• _TASK TO COMPLETE_:
Please render the entries below as a numbered list, leaving out blank lines.

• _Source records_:
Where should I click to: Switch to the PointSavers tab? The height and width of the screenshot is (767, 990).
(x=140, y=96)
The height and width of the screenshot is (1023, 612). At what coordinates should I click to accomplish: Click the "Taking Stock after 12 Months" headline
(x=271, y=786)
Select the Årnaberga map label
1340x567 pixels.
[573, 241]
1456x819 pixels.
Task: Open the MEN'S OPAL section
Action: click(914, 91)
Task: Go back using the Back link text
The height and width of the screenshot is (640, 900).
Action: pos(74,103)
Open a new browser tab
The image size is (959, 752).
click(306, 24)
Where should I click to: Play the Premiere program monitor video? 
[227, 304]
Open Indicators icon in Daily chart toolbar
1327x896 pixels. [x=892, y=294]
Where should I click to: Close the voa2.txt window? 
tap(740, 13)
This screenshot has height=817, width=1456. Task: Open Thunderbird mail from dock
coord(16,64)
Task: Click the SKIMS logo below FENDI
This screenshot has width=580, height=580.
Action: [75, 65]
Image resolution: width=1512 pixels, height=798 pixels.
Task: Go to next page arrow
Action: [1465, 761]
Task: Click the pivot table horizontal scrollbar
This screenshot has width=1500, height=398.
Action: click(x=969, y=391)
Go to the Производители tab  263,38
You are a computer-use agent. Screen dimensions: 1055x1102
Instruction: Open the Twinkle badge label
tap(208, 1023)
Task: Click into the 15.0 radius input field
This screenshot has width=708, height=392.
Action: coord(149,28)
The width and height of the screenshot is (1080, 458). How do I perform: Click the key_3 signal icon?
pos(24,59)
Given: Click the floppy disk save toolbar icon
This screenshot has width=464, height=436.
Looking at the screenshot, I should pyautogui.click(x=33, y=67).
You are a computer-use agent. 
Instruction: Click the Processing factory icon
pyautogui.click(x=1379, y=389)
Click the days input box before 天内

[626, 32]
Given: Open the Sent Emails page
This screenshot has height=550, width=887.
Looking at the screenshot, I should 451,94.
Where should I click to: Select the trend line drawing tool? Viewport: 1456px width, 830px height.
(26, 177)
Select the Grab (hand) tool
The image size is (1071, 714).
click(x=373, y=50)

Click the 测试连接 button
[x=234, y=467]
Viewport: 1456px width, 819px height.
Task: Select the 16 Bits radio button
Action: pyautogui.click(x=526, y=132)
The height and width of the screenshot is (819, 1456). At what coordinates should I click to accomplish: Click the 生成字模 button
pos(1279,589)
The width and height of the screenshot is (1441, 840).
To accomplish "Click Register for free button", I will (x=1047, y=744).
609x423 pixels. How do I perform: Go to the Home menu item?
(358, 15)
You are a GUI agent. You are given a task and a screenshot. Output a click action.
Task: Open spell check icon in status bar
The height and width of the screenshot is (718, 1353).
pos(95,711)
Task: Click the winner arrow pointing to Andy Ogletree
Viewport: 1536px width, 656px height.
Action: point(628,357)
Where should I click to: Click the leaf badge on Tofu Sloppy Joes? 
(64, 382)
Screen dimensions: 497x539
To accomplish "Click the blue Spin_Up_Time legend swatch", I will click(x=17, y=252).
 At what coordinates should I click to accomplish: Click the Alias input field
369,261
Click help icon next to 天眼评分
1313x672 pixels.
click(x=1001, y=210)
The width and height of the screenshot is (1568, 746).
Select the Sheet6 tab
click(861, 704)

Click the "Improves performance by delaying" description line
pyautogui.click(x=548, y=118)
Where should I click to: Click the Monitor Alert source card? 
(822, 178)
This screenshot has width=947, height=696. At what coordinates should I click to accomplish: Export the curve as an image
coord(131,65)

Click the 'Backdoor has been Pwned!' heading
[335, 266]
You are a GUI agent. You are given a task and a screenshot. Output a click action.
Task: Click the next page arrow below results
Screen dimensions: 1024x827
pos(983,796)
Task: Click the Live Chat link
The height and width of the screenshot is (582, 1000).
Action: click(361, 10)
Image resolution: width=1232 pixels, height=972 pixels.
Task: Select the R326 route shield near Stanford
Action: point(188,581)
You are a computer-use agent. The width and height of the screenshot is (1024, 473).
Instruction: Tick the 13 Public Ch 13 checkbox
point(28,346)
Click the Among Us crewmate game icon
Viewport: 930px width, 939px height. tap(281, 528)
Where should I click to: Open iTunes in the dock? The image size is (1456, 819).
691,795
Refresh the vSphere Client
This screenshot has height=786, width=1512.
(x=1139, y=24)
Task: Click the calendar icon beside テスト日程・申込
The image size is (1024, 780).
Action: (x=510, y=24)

• _RESPONSE_:
1. Where should I click to: Switch to the PointSavers tab? The height and width of the screenshot is (767, 990).
2. (x=140, y=96)
3. The height and width of the screenshot is (1023, 612). At what coordinates should I click to accomplish: Click the "Taking Stock after 12 Months" headline
4. (x=271, y=786)
5. Select the Årnaberga map label
6. 1340x567 pixels.
7. [573, 241]
8. 1456x819 pixels.
9. Task: Open the MEN'S OPAL section
10. Action: click(914, 91)
11. Task: Go back using the Back link text
12. The height and width of the screenshot is (640, 900).
13. Action: pos(74,103)
14. Open a new browser tab
15. The image size is (959, 752).
16. click(306, 24)
17. Where should I click to: Play the Premiere program monitor video? 
18. [227, 304]
19. Open Indicators icon in Daily chart toolbar
20. 1327x896 pixels. [x=892, y=294]
21. Where should I click to: Close the voa2.txt window? 
22. tap(740, 13)
23. This screenshot has height=817, width=1456. Task: Open Thunderbird mail from dock
24. coord(16,64)
25. Task: Click the SKIMS logo below FENDI
26. This screenshot has width=580, height=580.
27. Action: [75, 65]
28. Image resolution: width=1512 pixels, height=798 pixels.
29. Task: Go to next page arrow
30. Action: [1465, 761]
31. Task: Click the pivot table horizontal scrollbar
32. This screenshot has width=1500, height=398.
33. Action: click(x=969, y=391)
34. Go to the Производители tab  263,38
35. You are a computer-use agent. Screen dimensions: 1055x1102
36. Instruction: Open the Twinkle badge label
37. tap(208, 1023)
38. Task: Click into the 15.0 radius input field
39. This screenshot has width=708, height=392.
40. Action: coord(149,28)
41. The width and height of the screenshot is (1080, 458). How do I perform: Click the key_3 signal icon?
42. pos(24,59)
43. Given: Click the floppy disk save toolbar icon
44. This screenshot has width=464, height=436.
45. Looking at the screenshot, I should pyautogui.click(x=33, y=67).
46. You are a computer-use agent. 
47. Instruction: Click the Processing factory icon
48. pyautogui.click(x=1379, y=389)
49. Click the days input box before 天内
50. [626, 32]
51. Given: Open the Sent Emails page
52. This screenshot has height=550, width=887.
53. Looking at the screenshot, I should 451,94.
54. Where should I click to: Select the trend line drawing tool? Viewport: 1456px width, 830px height.
55. (26, 177)
56. Select the Grab (hand) tool
57. The image size is (1071, 714).
58. click(x=373, y=50)
59. Click the 测试连接 button
60. [x=234, y=467]
61. Viewport: 1456px width, 819px height.
62. Task: Select the 16 Bits radio button
63. Action: pyautogui.click(x=526, y=132)
64. The height and width of the screenshot is (819, 1456). At what coordinates should I click to accomplish: Click the 生成字模 button
65. pos(1279,589)
66. The width and height of the screenshot is (1441, 840).
67. To accomplish "Click Register for free button", I will (x=1047, y=744).
68. 609x423 pixels. How do I perform: Go to the Home menu item?
69. (358, 15)
70. You are a GUI agent. You are given a task and a screenshot. Output a click action.
71. Task: Open spell check icon in status bar
72. The height and width of the screenshot is (718, 1353).
73. pos(95,711)
74. Task: Click the winner arrow pointing to Andy Ogletree
75. Viewport: 1536px width, 656px height.
76. Action: point(628,357)
77. Where should I click to: Click the leaf badge on Tofu Sloppy Joes? 
78. (64, 382)
79. Screen dimensions: 497x539
80. To accomplish "Click the blue Spin_Up_Time legend swatch", I will click(x=17, y=252).
81.  At what coordinates should I click to accomplish: Click the Alias input field
82. 369,261
83. Click help icon next to 天眼评分
84. 1313x672 pixels.
85. click(x=1001, y=210)
86. The width and height of the screenshot is (1568, 746).
87. Select the Sheet6 tab
88. click(861, 704)
89. Click the "Improves performance by delaying" description line
90. pyautogui.click(x=548, y=118)
91. Where should I click to: Click the Monitor Alert source card? 
92. (822, 178)
93. This screenshot has width=947, height=696. At what coordinates should I click to accomplish: Export the curve as an image
94. coord(131,65)
95. Click the 'Backdoor has been Pwned!' heading
96. [335, 266]
97. You are a GUI agent. You are given a task and a screenshot. Output a click action.
98. Task: Click the next page arrow below results
99. Screen dimensions: 1024x827
100. pos(983,796)
101. Task: Click the Live Chat link
102. The height and width of the screenshot is (582, 1000).
103. Action: click(361, 10)
104. Image resolution: width=1232 pixels, height=972 pixels.
105. Task: Select the R326 route shield near Stanford
106. Action: point(188,581)
107. You are a computer-use agent. The width and height of the screenshot is (1024, 473).
108. Instruction: Tick the 13 Public Ch 13 checkbox
109. point(28,346)
110. Click the Among Us crewmate game icon
111. Viewport: 930px width, 939px height. tap(281, 528)
112. Where should I click to: Open iTunes in the dock? The image size is (1456, 819).
113. 691,795
114. Refresh the vSphere Client
115. This screenshot has height=786, width=1512.
116. (x=1139, y=24)
117. Task: Click the calendar icon beside テスト日程・申込
118. The image size is (1024, 780).
119. Action: (x=510, y=24)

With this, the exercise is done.